Based on morphological and geographical features, the Caspian is conventionally divided into three parts: the Northern Caspian (25% of the area, average depth only 4 m), the Middle Caspian (36%), and the Southern Caspian (39%, maximum depth 1,025 m). The main tributary is the Volga River, which provides approximately 80% of the water inflow, followed by the Kura-Araks (6.3%), Ural (3%) and Terek (2.5%) rivers.

=== 1.2 Ecology and biodiversity ===
The Caspian basin has been isolated from the world's oceans for millions of years, producing a high degree of endemism. The sea hosts more than 130 fish species including the Beluga sturgeon, making it the world's largest spawning ground for sturgeon. The Caspian seal (Pusa caspica) is the only marine mammal endemic to the sea. More than 100 species of waterbirds use the coastal wetlands as nesting and migration grounds, and rare lotus flower fields are found in the northern sections.

Today many Caspian species face severe threats from over-exploitation, habitat destruction, pollution and climate change. This decline has direct negative consequences for human well-being, social development and economic activities in the surrounding region.

=== 1.3 Human and economic dimensions ===
Approximately 14 million people live in the coastal provinces of the five littoral countries: Iran (6.5 million), Russia (3.9 million), Azerbaijan (2.2 million), Kazakhstan (0.8 million) and Turkmenistan (0.4 million).

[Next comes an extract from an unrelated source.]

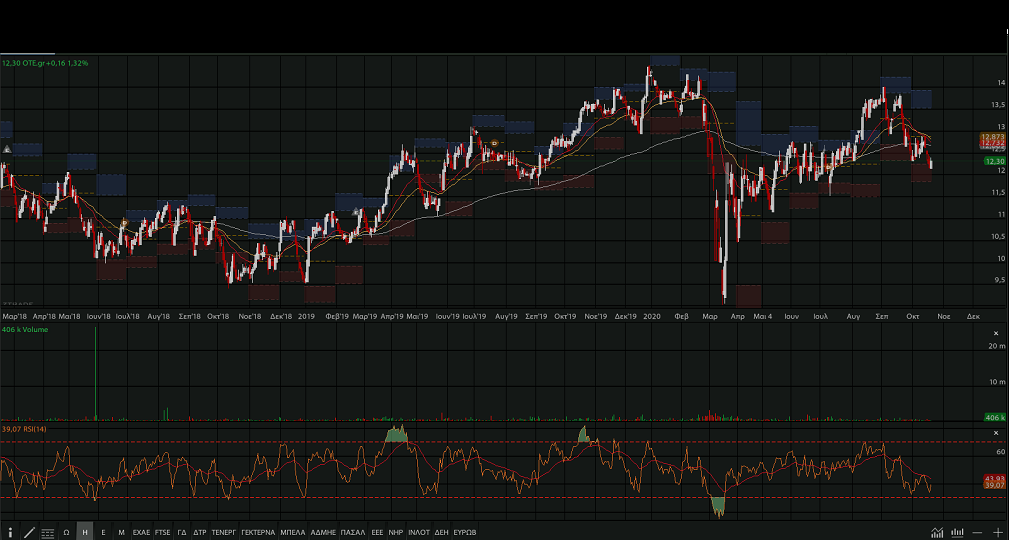This screenshot has height=540, width=1009.
Task: Open the indicators bar chart icon
Action: point(957,532)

The dominant economic activities in the coastal and maritime zones are oil and gas production, commercial fishing, and shipping.

In accordance with Articles 7 - 11 of the Convention the Parties undertake an obligation to take measures to prevent, reduce and control pollution from the land-based sources, seabed activities, vessels, as well as pollution from other human activities including land reclamation and associated coastal dredging and construction of dams.

Convention also provides for appropriate measures to prevent the introduction into the Caspian Sea and to control and combat invasive alien species, which threaten ecosystems, habitats or species.

The Parties also take preventive, preparedness and response measures to protect the environment and human beings from consequences of natural and man-made environmental emergencies, cooperate in setting up early warning systems and ensure the availability of adequate equipment and qualified personnel for combatting environmental emergencies. The Parties also agree to carry out environmental impact assessments of hazardous activities capable of causing environmental emergencies or adverse effects on environment within their jurisdiction.

The Parties also undertake to ensure the protection, preservation, restoration and rational use of marine biological resources in the Caspian Sea; strive to maintain or restore populations of marine species at levels that can produce the maximum sustainable yield; prevent over-exploitation of marine resources and protect endemic, rare and endangered marine species and vulnerable ecosystems.

The 2003 Convention also provides for cooperation of the Parties in environmental monitoring, developing harmonised discharge and emission standards, conducting environmental research and development and exchanging environmental information.

A regularly convened Conference of the Parties and Secretariat were established by the Tehran Convention.

To date, the following four Protocols to the Framework Convention for the Protection of the Marine Environment of the Caspian Sea were drafted by Secretariat and discussed at the meetings of the Conference of the Parties:

- Protocol on Land-Based Sources of Pollution
- Protocol Concerning Regional Cooperation in Case of Emergency
- Protocol on EIA in a Transboundary Context
- Protocol on Protection of the Caspian Biodiversity.

The Protocol Concerning Regional Preparedness, Response and Co-operation in Combating Oil Pollution Incidents was adopted in Aktau, Kazakhstan on August 12, 2011.

The Protocol for the Protection of the Caspian Sea against Pollution from Land-based Sources and Activities was signed in Moscow, Russian Federation, on December 12, 2012 at the 4th Meeting of the Conference of the Parties to the Tehran Convention.